View Full Version : Non-Fiction that proves to be Fiction
According to his book "En vill mann" (A Wild Man), he spent a whole year hunting, fishing and trapping in some part of Norway, living rough, and so on. But this purported survival expert, who also appeared on TV documentaries, is a fake who stayed in a hotel just over the Swedish border:
Remember the name of the hardy "non-fiction" con man Kristoffer Clausen.
I think the most insidious kind of "Non-Fiction that proves to be fiction" is that actually purported by so-called academics
For example, Keith Windschuttle's released volumes of "The Fabrication of Aboriginal History" basically accuse other, more qualified historians of making up numbers of Aboriginal deaths etc for political purposes and then he proceeds to obviously make up numbers of Aboriginal deaths for obvious political purposes whilst being backed up by the shrill Murdoch machine.
If it didn't fire up historians and get them to be a little more careful with their historiography lest some ex-socialist has a mid-life crisis, it'd make me far angrier than it does.
Fascinating. I wonder whether Clausen was caught out because of discrepencies/misinformation in the book? (I'm willing to look at Telegraph links but Daily Mail is a step too far, so don't know whether exposure was explained there.) Early in 20th century there was a chap in US much like this one: claimed to have been living a similar life in Maine forests and, briefly, was very famous indeed for supposed exploits.
As for thread title, surely the most notorious and for all I know the most harmful example is Protocols of the Elders of Zion . . .
I remember after having read Never Cry Wolf, People of the Deer, and a book or two more by Farley Mowat, I was disappointed to come across an article about how these books are more fiction than non.
Mowat I gather writes about the arctic? Think I remember a famous book about the Inuit, perhaps Nanook, also turning out to be less than faithful to reality. There's a thread on 'blogosphere' re a book written by--again, as I remember--a Russian sent to a prison in Siberia that's also apparently at least partly fictional. Not to mention any book by Castaneda about his experiences in South America. Strikes me that all these were written about remote places most readers would be woefully ignorant about and if that ignorance is coupled with a willingness to believe that all remote places and all unfamiliar cultures are 'exotic' it's little wonder that some books like these go unquestioned for years.

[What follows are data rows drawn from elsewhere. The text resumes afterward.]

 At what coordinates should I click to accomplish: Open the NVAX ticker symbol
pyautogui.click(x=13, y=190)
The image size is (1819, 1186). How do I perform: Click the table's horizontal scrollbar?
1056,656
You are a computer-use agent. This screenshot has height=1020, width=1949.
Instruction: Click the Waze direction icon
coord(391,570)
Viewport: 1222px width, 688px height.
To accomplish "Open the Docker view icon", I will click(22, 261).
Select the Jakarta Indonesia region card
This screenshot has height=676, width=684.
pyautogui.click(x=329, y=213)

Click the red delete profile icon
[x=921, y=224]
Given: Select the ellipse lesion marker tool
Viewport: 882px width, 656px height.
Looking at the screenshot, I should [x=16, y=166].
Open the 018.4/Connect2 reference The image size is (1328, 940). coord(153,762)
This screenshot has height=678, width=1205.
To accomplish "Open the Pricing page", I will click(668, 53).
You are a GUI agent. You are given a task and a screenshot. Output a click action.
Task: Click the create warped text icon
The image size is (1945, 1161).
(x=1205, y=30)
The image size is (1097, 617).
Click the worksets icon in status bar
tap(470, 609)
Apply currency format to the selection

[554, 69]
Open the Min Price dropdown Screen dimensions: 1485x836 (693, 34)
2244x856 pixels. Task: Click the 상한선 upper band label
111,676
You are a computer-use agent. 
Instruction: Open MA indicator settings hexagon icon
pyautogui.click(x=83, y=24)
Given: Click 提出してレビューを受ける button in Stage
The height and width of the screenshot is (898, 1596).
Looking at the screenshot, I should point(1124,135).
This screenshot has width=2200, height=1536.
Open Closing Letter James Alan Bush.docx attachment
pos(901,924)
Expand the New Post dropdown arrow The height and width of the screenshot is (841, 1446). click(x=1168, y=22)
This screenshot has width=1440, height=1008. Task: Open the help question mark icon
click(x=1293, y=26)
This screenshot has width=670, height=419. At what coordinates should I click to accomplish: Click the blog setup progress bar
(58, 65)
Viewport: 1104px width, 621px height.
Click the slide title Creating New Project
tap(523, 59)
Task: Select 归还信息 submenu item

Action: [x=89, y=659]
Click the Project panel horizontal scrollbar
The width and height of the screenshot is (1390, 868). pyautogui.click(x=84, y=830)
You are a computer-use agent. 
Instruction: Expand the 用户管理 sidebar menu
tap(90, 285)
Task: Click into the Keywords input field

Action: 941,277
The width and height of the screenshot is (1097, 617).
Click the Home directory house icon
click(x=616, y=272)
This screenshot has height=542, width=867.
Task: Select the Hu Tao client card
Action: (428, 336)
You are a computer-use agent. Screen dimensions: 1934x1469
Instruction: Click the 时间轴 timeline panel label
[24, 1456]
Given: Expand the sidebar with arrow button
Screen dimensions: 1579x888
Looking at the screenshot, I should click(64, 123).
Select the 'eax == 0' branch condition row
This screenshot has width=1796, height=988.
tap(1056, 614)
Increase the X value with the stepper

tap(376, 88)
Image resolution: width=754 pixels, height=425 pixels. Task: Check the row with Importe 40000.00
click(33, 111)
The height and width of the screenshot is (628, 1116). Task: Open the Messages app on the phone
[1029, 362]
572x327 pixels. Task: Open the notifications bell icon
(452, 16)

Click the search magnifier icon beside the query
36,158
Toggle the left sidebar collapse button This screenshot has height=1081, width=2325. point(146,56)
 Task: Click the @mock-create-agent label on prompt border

I'll refrain from adding to the list of crimes, this thread makes me wonder about our conventional distinction between "fiction" and "non-fiction". The shōsetsu, the so called "chronicle novel" - often taking the form of newspaper article pumped and perverted into what on calls fiction - puts a fine tooth comb to the factual report in general. It was said lately by a historian form Cornell - himself quoting an earlier work - that an "ideal chronicle", one of pure facticity, full of only facts, would be useless to a historian (true, this is a stance far from generally held, but it is in sympathy with the growing filed of phenomenological and first person methodologies). His point is that the historian, on his view, must show the importance of events to people, otherwise the list of facts as such - which he considers impossible for other reasons - would be both endless and empty. True, here (in the thread above) we speak of the misuse of data concerning deaths, and it would be out of place merely to quote Twain to the effect of lies damn lies and statistics: yet it is just the question of what deaths and wrongs are and when they should be, as one theorist recently put it, the subject of grievability, that concerns the Historian (and so the reporter and 'factualist' in general). As Melville said, civilized man is "the most ferocious animal on the face of the earth", perhaps the ungrieved deaths in slaughterhouses have something to do with the secret link between our daily chronicling of the world (which goes on within us too) and our actions, the strongest lie is in the establishment of a fact that excludes the possibility of forms of guilt and care. For instance, within the bareness of contemporary civilization one might speak of killing when murder was the thing.